What you need to do
The full listing needs to be output exactly.

=====

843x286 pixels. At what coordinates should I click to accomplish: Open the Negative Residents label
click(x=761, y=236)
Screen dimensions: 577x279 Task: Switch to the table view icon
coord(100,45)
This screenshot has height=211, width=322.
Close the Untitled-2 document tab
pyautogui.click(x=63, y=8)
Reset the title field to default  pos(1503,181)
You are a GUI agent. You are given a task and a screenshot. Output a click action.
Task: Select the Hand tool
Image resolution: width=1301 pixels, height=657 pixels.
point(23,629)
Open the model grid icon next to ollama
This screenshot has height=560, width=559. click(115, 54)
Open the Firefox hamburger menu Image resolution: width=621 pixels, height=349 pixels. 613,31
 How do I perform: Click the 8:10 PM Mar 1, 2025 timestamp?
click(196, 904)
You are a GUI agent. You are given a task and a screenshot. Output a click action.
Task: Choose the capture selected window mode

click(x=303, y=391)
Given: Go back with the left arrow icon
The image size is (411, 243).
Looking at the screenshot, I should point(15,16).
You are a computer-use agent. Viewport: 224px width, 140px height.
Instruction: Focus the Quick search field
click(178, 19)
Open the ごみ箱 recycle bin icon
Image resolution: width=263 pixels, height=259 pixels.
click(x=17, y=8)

=====

Written answer
843x286 pixels. At what coordinates should I click to accomplish: Open the Negative Residents label
click(x=761, y=236)
Screen dimensions: 577x279 Task: Switch to the table view icon
coord(100,45)
This screenshot has height=211, width=322.
Close the Untitled-2 document tab
pyautogui.click(x=63, y=8)
Reset the title field to default  pos(1503,181)
You are a GUI agent. You are given a task and a screenshot. Output a click action.
Task: Select the Hand tool
Image resolution: width=1301 pixels, height=657 pixels.
point(23,629)
Open the model grid icon next to ollama
This screenshot has height=560, width=559. click(115, 54)
Open the Firefox hamburger menu Image resolution: width=621 pixels, height=349 pixels. 613,31
 How do I perform: Click the 8:10 PM Mar 1, 2025 timestamp?
click(196, 904)
You are a GUI agent. You are given a task and a screenshot. Output a click action.
Task: Choose the capture selected window mode

click(x=303, y=391)
Given: Go back with the left arrow icon
The image size is (411, 243).
Looking at the screenshot, I should point(15,16).
You are a computer-use agent. Viewport: 224px width, 140px height.
Instruction: Focus the Quick search field
click(178, 19)
Open the ごみ箱 recycle bin icon
Image resolution: width=263 pixels, height=259 pixels.
click(x=17, y=8)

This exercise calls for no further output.